I think it has gotten difficult for all of us in medicine knowing that this is preventable.
It’s getting difficult to see really sick patients who come in and are not vaccinated. We’ve been preaching this for over a year now, “Please get your vaccine, please get your booster. It’s going to cut down on the spread for everyone, but it’s most importantly going to affect you and your personal outcome if you or your loved one gets it.”
That juxtaposition of what you can find on the internet or from a lay person versus what the medical community has actually proven has been hard. It’s a position that we haven’t been in in medicine that much, at least in my career. It’s really, really hard to face that.
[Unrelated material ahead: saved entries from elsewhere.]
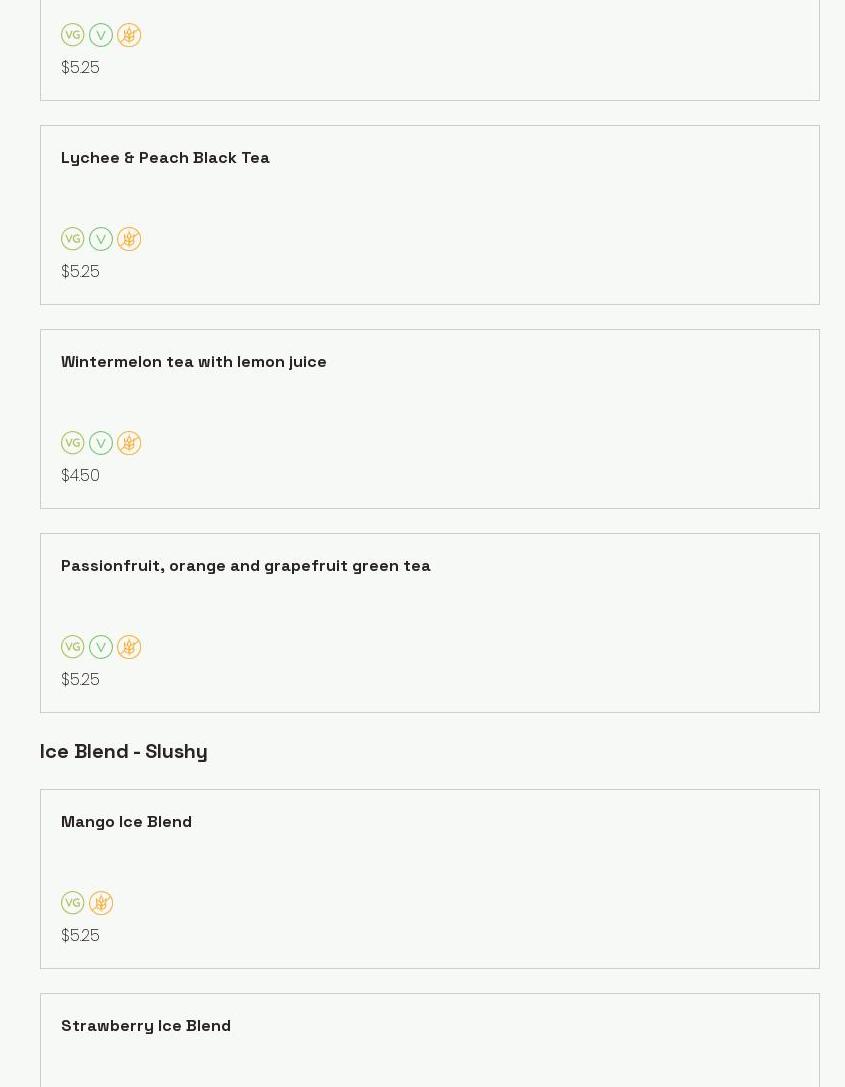The width and height of the screenshot is (845, 1087).
Task: Click the gluten-free wheat icon under Passionfruit green tea
Action: 129,647
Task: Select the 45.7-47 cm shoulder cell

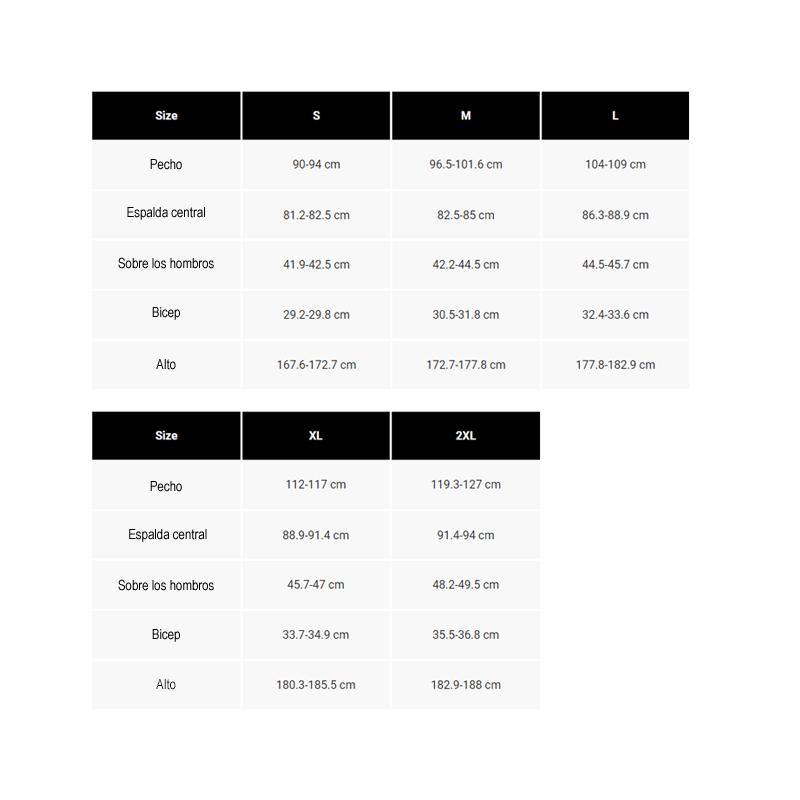Action: click(x=316, y=585)
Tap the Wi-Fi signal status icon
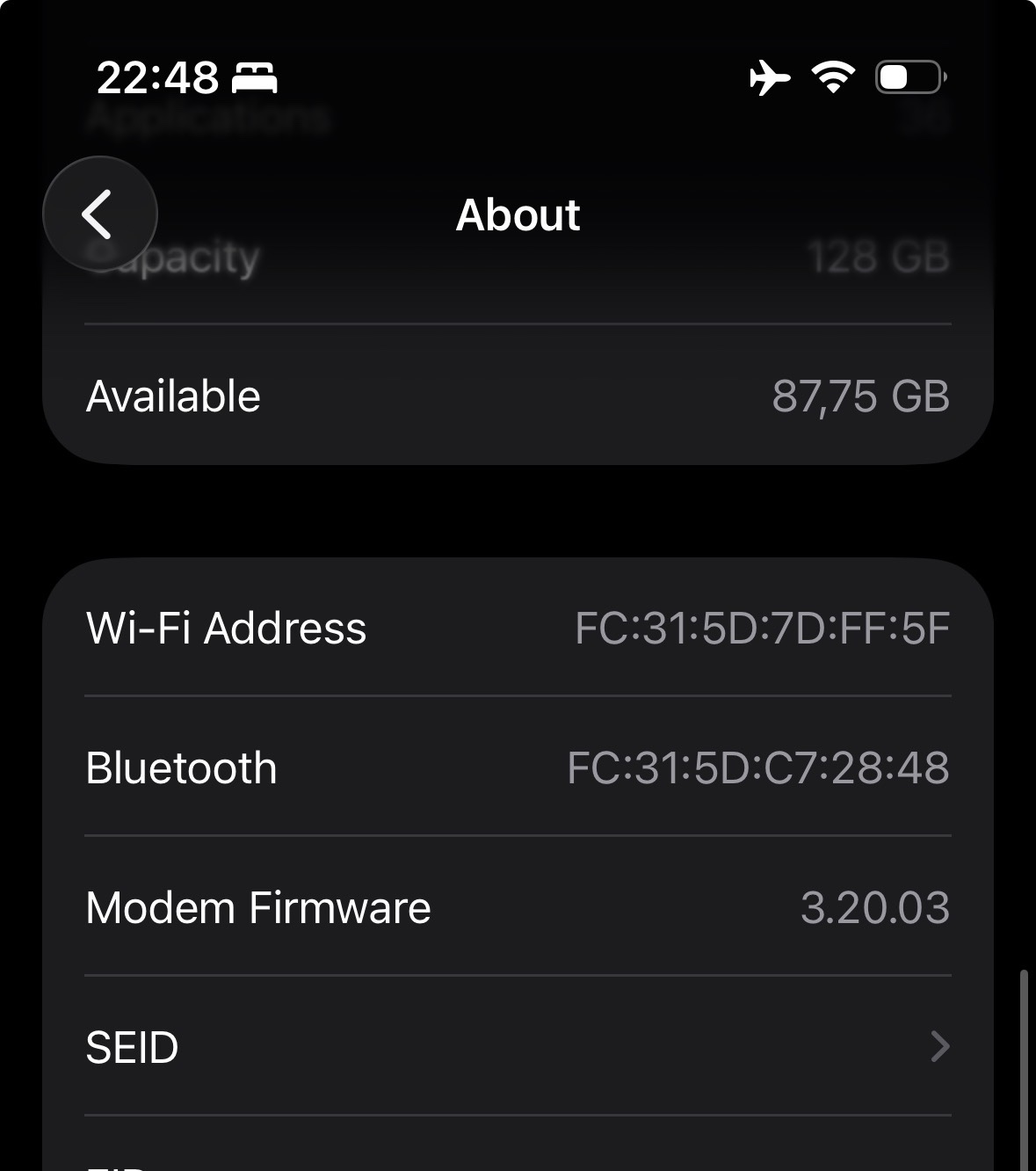The height and width of the screenshot is (1171, 1036). [833, 77]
The frustrating part is they’re not only exposing themselves, but they’re exposing me as a health care provider and my family and my team and the staff. It then takes off part of our workforce because a certain percentage of us will catch it.
We’re working so short all the time. It’s just frustrating. We could potentially have had a better handle on this had you made a choice for the public rather than your own individual choice. You didn’t take into account the greater good of your community, your hospitals, the public health system and your schools.
We have increasing numbers of people to take care of and a decreased number of people to take care of them. That has continued since month two or three of the pandemic. We’ve lost a lot of our workforce, and wonderful people from our profession that just got tired of it or are looking for something different.
I don’t know anybody who works in the emergency department who hasn’t had some signs of burnout. How that manifests for each one of us can be different.
For me, sometimes it might be the lack of the excitement about going into work every day, thinking I’d rather work less hours or less shifts because it’s grueling when I’m there. Sometimes it can be trouble sleeping with the thought of the sickness of the patients and the worries of where this pandemic is headed.
One thing that’s big for me and for a lot of people is the loss of that emotional connection with your patients. If you’re seeing a lot of sick people, it can be hard to make that emotional connection with each and every one of them.
It’s extremely gratifying to help someone. So when you stop thinking about why you’re there and why you’re helping someone and how much you love to do that, that’s also a sign of burnout. That happens from time to time, especially with the more challenging conditions or the number of patients we’re required to take care of.
It’s been difficult for everyone to process how quickly things can change. I’ve never been in a situation in my life where all of a sudden one week you’ve got plans for vacation, and then the next week things are shut down.
I think we have seen a huge uptick in patients struggling with mental health issues as a result of how quickly things change, which has maybe led to some anxiety, depression, post-traumatic stress and grief. That’s something that we suddenly are having to deal with in the ER, too – just a huge number of people with mental health conditions. We never would have predicted that we’d need all of these therapists and psychiatrists and whatnot.
I have a friend who I work with who said, “Don’t let a good crisis go to waste.” I think we all need to personally take stock of where we are, where we were before and where we want to be. For some of us, this pandemic has given us a chance to take a step back and really think about things that are important to us in our lives.
I still enjoy my job. I still like working to make things better. I like supporting my colleagues. I love working with my teams of nurses. I like it when we’re all having a good day together and helping people. I think that we all just need to work on treating each other with a little bit of grace and forgiveness.